### WHAT YOU ARE ASKED TO DO
Give back only the lines in the records below from the one with "Construction Accident (41, 2398)" to the one with "Automobile Accidents (41, 2336)", both inclusive, word for word.

### MATERIAL TO PROCESS
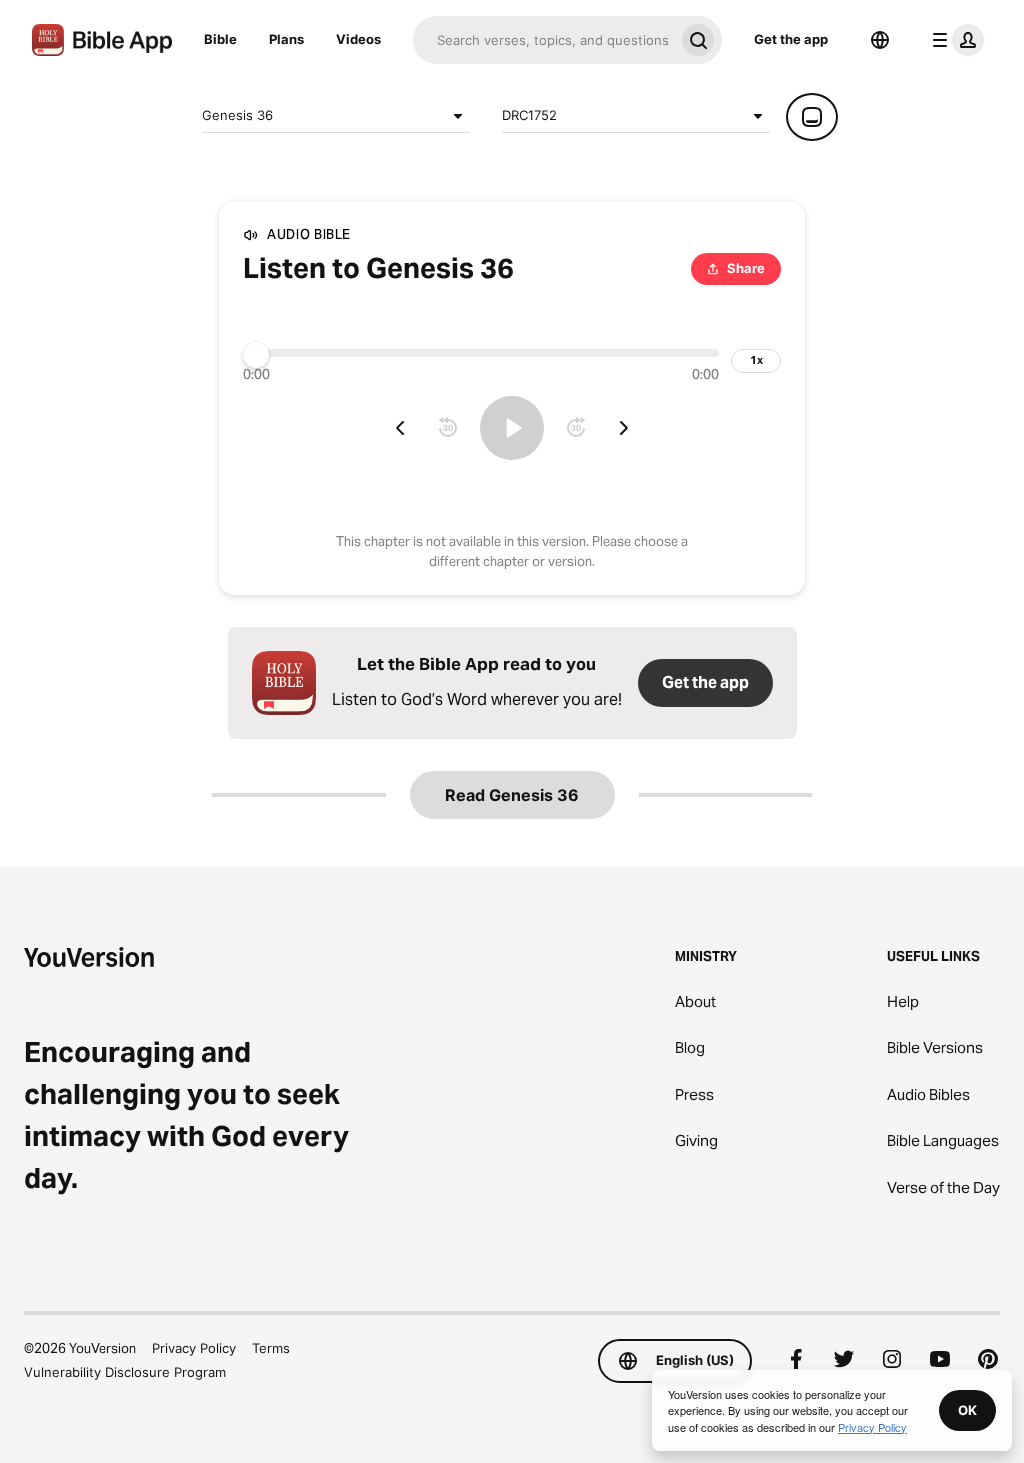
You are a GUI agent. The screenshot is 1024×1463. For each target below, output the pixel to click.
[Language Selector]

==

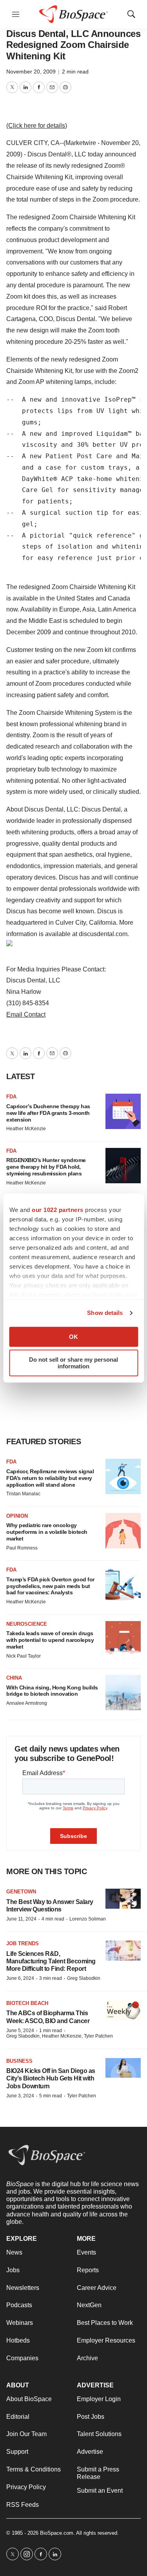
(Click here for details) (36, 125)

* * *

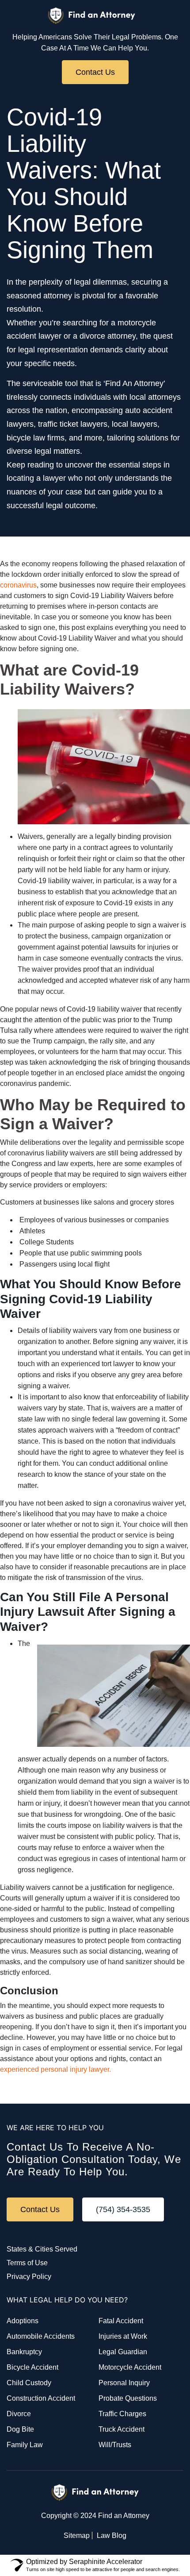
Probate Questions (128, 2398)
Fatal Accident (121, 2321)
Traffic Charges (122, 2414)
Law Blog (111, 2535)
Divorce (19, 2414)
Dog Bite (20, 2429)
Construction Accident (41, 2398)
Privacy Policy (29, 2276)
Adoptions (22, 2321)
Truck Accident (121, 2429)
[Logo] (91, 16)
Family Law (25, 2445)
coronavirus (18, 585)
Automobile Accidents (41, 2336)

### REPLY TO THE EXERCISE
Construction Accident (41, 2398)
Privacy Policy (29, 2276)
Adoptions (22, 2321)
Truck Accident (121, 2429)
[Logo] (91, 16)
Family Law (25, 2445)
coronavirus (18, 585)
Automobile Accidents (41, 2336)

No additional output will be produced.